Everybody and Nobody

Susan: I wish we could afford a place in the Hamptons. Everybody who’s anybody has one.
Hobie: Yeah, but if you’re somebody who’s nobody, it’s no fun to be around anybody who’s everybody.

Melinda and Melinda

I hear the word “everybody” a lot, even if it is only implied. Whenever there is discussion of what technologies “we” will be using five years from now, or what effects technology has on “us,” we are talking about everybody. I consider myself fortunate to be an everybody. If everybody is on MySpace, so am I. If they move to Facebook, I follow. Technology replaces technology, the new becomes old and the old recedes in the face of the new. This is the world now. We blog and we twitter, and when Google unleashes the “Wave,” we will probably be swept away by that too, unless and until something else comes along. We will all, also, do whatever comes after that, and after that.

If we occasionally argue or resist, it is only in marginal ways. We look for shortcomings in the new technologies or ways to improve the “app,” to make it more killer. It would meet our needs better if it did this or did that. We ponder whether twitter is here to stay, or how long a certain program can possibly remain state of the art.

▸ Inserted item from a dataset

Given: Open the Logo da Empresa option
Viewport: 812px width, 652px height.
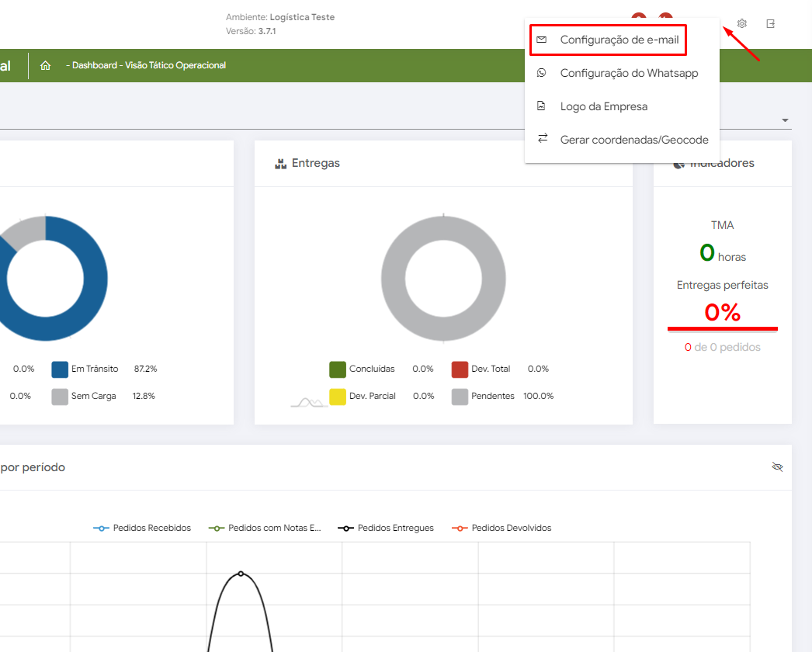Looking at the screenshot, I should pos(603,106).
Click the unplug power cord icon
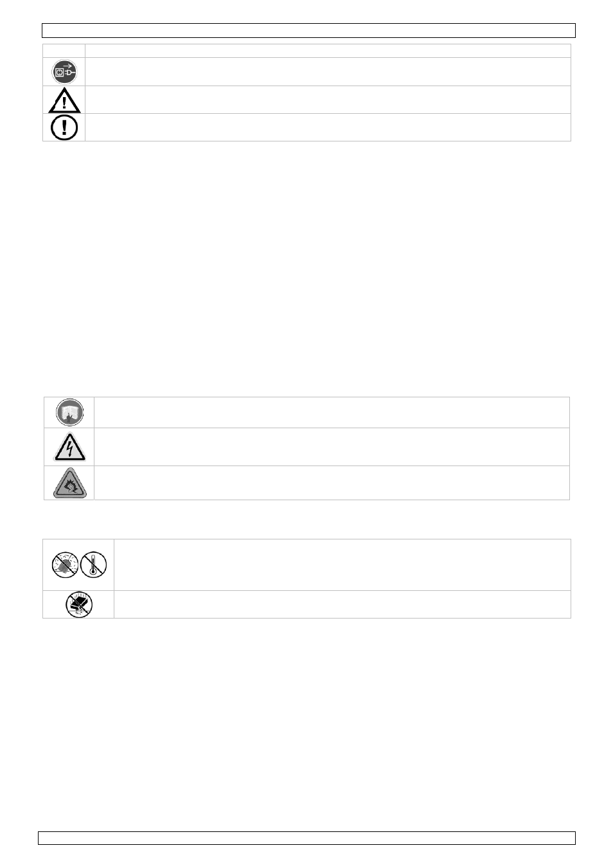 coord(64,72)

Sometimes, turning inwards just so much, we discuss what all this is doing, or might be doing to us. Perhaps we think of Marshall McLuhan and Neil Postman and wonder if it is possible that certain things — thoughts, feelings, ideas — are incapable of being communicated or expressed through these new media. And where will such things go? Is it possible for thoughts, feelings, or emotions to just disappear, to cease to exist? Whatever our qualms or reservations, and no matter how principled we may be in them, we never stop.

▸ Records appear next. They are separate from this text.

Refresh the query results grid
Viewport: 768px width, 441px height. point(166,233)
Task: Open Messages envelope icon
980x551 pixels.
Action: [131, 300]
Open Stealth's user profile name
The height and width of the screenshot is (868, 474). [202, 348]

It is a sort of cliché to wonder what we did before these wonders illuminated our lives. How did people clean the floor before vacuum cleaners? How did I ever live without a microwave? What did I do before Facebook? Was I different? Did I think different thoughts, have different feeling? These questions, no matter how honestly we ask them, are as useful as trying to imagine eternity, or what the universe was like before the Big Bang. They are thought experiments.

It is hard to tell if or how we have changed. It is so easy to see change in others and so difficult to see it in oneself. When everybody is changing in the same ways, we have no point of reference, and so it is difficult to measure change, or even to know that it is taking place. Have these things changed us? I am sure they did, but I am not really sure what is different. It is so difficult to remember what that old life was like. Better, worse or indifferent, it is gone forever now.

So I am everybody, and the person reading this is everybody. The person without a microwave oven or without Facebook, the person who is not reading this, begins to seem a little bit odd. When people don’t keep up or stop keeping up, they sort of disappear. They are no longer everybody. We don’t spend our time thinking too much about them, because they seem a little bit sad or precious. I don’t know quite the word for how they seem. Maybe I knew it once. Those people have been left behind. Did they even exist in the first place?

When I am unable to find an old friend or an old enemy on Facebook I usually assume the worst. They can only be dead or imprisoned. If they seem, in the haze of memory, to have been weaker sorts, I may wonder if they are now in the grips of a horrible mental illness, and are now living on the streets or in an institution for such people. It is difficult to imagine that they would not want to be everybody. In time, I forget about them and they seem never to have existed at all.

If these people did exist, how would I even find out? Short of drastic measures like missing persons reports or private detectives, there is really no way for me to find them. I am not yet ready to hire a private dick to track down a guy I smoked pot with in ninth grade or the girl I dated when I was seventeen. And maybe they don’t want to be found. At any rate, I cannot ask them the questions that I would like to. Why don’t you take part? Are you too busy for the Internet? Are you in prison or the Peace Corps? Do you think you’re better than me?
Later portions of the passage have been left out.